-- Records for this exercise follows --

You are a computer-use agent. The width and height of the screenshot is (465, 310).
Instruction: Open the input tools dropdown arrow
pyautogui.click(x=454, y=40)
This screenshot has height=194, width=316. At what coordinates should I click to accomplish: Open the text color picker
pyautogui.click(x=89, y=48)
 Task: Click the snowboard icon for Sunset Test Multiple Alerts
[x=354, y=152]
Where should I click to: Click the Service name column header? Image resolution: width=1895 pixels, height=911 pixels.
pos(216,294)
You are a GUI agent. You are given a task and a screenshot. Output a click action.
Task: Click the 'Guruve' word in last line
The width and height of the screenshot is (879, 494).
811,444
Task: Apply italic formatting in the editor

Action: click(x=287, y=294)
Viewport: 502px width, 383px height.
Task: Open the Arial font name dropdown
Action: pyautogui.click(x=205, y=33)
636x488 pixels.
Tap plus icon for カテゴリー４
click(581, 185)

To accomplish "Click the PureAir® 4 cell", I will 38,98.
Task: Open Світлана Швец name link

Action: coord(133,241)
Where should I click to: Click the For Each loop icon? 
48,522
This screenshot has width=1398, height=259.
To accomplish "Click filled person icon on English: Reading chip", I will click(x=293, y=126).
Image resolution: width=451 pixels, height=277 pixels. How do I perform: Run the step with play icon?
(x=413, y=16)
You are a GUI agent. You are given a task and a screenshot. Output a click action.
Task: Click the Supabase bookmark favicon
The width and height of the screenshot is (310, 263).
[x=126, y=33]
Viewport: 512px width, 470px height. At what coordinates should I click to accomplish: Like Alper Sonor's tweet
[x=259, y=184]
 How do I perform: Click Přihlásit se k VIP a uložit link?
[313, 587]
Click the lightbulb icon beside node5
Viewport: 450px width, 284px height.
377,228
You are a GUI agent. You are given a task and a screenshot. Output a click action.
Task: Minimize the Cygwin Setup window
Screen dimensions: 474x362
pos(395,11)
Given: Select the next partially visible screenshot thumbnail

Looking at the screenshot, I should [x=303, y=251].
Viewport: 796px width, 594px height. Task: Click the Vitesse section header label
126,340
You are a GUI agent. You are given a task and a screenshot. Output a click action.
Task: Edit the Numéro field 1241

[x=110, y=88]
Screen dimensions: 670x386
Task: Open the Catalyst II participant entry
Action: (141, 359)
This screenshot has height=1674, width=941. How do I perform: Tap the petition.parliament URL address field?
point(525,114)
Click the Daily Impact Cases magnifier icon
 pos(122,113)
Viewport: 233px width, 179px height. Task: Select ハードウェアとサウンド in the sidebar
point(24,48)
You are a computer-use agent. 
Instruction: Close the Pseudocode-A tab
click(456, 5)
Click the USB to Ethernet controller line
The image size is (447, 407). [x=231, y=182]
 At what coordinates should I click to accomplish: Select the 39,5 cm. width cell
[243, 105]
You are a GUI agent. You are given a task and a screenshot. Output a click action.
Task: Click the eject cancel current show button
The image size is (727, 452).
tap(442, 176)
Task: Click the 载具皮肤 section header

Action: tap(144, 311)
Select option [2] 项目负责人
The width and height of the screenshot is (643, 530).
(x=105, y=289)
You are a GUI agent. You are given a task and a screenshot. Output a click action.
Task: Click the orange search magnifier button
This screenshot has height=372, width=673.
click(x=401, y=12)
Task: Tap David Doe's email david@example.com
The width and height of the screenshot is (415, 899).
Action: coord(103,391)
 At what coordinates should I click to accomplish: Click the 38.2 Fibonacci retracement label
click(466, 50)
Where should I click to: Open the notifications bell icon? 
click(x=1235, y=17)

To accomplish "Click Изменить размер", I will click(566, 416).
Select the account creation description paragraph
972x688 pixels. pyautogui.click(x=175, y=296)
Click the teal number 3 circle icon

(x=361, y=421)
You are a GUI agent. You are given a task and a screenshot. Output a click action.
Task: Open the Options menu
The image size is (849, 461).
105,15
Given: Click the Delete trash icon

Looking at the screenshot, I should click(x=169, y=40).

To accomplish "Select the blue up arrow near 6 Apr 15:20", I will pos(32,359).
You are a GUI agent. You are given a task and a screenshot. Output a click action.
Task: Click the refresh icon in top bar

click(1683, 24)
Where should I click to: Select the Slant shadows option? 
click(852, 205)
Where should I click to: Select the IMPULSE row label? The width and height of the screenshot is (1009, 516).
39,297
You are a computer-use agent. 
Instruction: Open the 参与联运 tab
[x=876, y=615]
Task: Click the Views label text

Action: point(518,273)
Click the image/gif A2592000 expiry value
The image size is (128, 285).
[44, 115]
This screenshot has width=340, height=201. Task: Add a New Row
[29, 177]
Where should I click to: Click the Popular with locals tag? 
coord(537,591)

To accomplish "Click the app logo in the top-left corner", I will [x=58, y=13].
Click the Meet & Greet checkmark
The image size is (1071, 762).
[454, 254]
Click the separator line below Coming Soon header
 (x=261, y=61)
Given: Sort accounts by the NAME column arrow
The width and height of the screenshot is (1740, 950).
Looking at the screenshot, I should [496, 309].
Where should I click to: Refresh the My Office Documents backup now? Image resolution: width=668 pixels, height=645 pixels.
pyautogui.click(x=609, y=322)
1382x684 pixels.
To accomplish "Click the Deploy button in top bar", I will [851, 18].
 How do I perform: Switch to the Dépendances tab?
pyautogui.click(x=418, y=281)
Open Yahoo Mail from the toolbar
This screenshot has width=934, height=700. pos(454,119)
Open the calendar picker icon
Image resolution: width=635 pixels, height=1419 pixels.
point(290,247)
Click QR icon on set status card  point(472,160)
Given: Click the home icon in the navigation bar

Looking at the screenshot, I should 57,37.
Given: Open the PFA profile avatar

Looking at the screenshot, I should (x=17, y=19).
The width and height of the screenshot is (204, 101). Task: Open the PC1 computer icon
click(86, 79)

-- Records for this exercise concluded --

Task requirements | For this exercise, retype each entry from above exactly as it stands.

Problem solution |
You are a computer-use agent. The width and height of the screenshot is (465, 310).
Instruction: Open the input tools dropdown arrow
pyautogui.click(x=454, y=40)
This screenshot has height=194, width=316. At what coordinates should I click to accomplish: Open the text color picker
pyautogui.click(x=89, y=48)
 Task: Click the snowboard icon for Sunset Test Multiple Alerts
[x=354, y=152]
Where should I click to: Click the Service name column header? Image resolution: width=1895 pixels, height=911 pixels.
pos(216,294)
You are a GUI agent. You are given a task and a screenshot. Output a click action.
Task: Click the 'Guruve' word in last line
The width and height of the screenshot is (879, 494).
811,444
Task: Apply italic formatting in the editor

Action: click(x=287, y=294)
Viewport: 502px width, 383px height.
Task: Open the Arial font name dropdown
Action: pyautogui.click(x=205, y=33)
636x488 pixels.
Tap plus icon for カテゴリー４
click(581, 185)

To accomplish "Click the PureAir® 4 cell", I will 38,98.
Task: Open Світлана Швец name link

Action: coord(133,241)
Where should I click to: Click the For Each loop icon? 
48,522
This screenshot has width=1398, height=259.
To accomplish "Click filled person icon on English: Reading chip", I will click(x=293, y=126).
Image resolution: width=451 pixels, height=277 pixels. How do I perform: Run the step with play icon?
(x=413, y=16)
You are a GUI agent. You are given a task and a screenshot. Output a click action.
Task: Click the Supabase bookmark favicon
The width and height of the screenshot is (310, 263).
[x=126, y=33]
Viewport: 512px width, 470px height. At what coordinates should I click to accomplish: Like Alper Sonor's tweet
[x=259, y=184]
 How do I perform: Click Přihlásit se k VIP a uložit link?
[313, 587]
Click the lightbulb icon beside node5
Viewport: 450px width, 284px height.
377,228
You are a GUI agent. You are given a task and a screenshot. Output a click action.
Task: Minimize the Cygwin Setup window
Screen dimensions: 474x362
pos(395,11)
Given: Select the next partially visible screenshot thumbnail

Looking at the screenshot, I should [x=303, y=251].
Viewport: 796px width, 594px height. Task: Click the Vitesse section header label
126,340
You are a GUI agent. You are given a task and a screenshot. Output a click action.
Task: Edit the Numéro field 1241

[x=110, y=88]
Screen dimensions: 670x386
Task: Open the Catalyst II participant entry
Action: (141, 359)
This screenshot has height=1674, width=941. How do I perform: Tap the petition.parliament URL address field?
point(525,114)
Click the Daily Impact Cases magnifier icon
 pos(122,113)
Viewport: 233px width, 179px height. Task: Select ハードウェアとサウンド in the sidebar
point(24,48)
You are a computer-use agent. 
Instruction: Close the Pseudocode-A tab
click(456, 5)
Click the USB to Ethernet controller line
The image size is (447, 407). [x=231, y=182]
 At what coordinates should I click to accomplish: Select the 39,5 cm. width cell
[243, 105]
You are a GUI agent. You are given a task and a screenshot. Output a click action.
Task: Click the eject cancel current show button
The image size is (727, 452).
tap(442, 176)
Task: Click the 载具皮肤 section header

Action: tap(144, 311)
Select option [2] 项目负责人
The width and height of the screenshot is (643, 530).
(x=105, y=289)
You are a GUI agent. You are given a task and a screenshot. Output a click action.
Task: Click the orange search magnifier button
This screenshot has height=372, width=673.
click(x=401, y=12)
Task: Tap David Doe's email david@example.com
The width and height of the screenshot is (415, 899).
Action: coord(103,391)
 At what coordinates should I click to accomplish: Click the 38.2 Fibonacci retracement label
click(466, 50)
Where should I click to: Open the notifications bell icon? 
click(x=1235, y=17)

To accomplish "Click Изменить размер", I will click(566, 416).
Select the account creation description paragraph
972x688 pixels. pyautogui.click(x=175, y=296)
Click the teal number 3 circle icon

(x=361, y=421)
You are a GUI agent. You are given a task and a screenshot. Output a click action.
Task: Open the Options menu
The image size is (849, 461).
105,15
Given: Click the Delete trash icon

Looking at the screenshot, I should click(x=169, y=40).

To accomplish "Select the blue up arrow near 6 Apr 15:20", I will pos(32,359).
You are a GUI agent. You are given a task and a screenshot. Output a click action.
Task: Click the refresh icon in top bar

click(1683, 24)
Where should I click to: Select the Slant shadows option? 
click(852, 205)
Where should I click to: Select the IMPULSE row label? The width and height of the screenshot is (1009, 516).
39,297
You are a computer-use agent. 
Instruction: Open the 参与联运 tab
[x=876, y=615]
Task: Click the Views label text

Action: point(518,273)
Click the image/gif A2592000 expiry value
The image size is (128, 285).
[44, 115]
This screenshot has width=340, height=201. Task: Add a New Row
[29, 177]
Where should I click to: Click the Popular with locals tag? 
coord(537,591)

To accomplish "Click the app logo in the top-left corner", I will [x=58, y=13].
Click the Meet & Greet checkmark
The image size is (1071, 762).
[454, 254]
Click the separator line below Coming Soon header
 (x=261, y=61)
Given: Sort accounts by the NAME column arrow
The width and height of the screenshot is (1740, 950).
Looking at the screenshot, I should [496, 309].
Where should I click to: Refresh the My Office Documents backup now? Image resolution: width=668 pixels, height=645 pixels.
pyautogui.click(x=609, y=322)
1382x684 pixels.
To accomplish "Click the Deploy button in top bar", I will [851, 18].
 How do I perform: Switch to the Dépendances tab?
pyautogui.click(x=418, y=281)
Open Yahoo Mail from the toolbar
This screenshot has width=934, height=700. pos(454,119)
Open the calendar picker icon
Image resolution: width=635 pixels, height=1419 pixels.
point(290,247)
Click QR icon on set status card  point(472,160)
Given: Click the home icon in the navigation bar

Looking at the screenshot, I should 57,37.
Given: Open the PFA profile avatar

Looking at the screenshot, I should (x=17, y=19).
The width and height of the screenshot is (204, 101). Task: Open the PC1 computer icon
click(86, 79)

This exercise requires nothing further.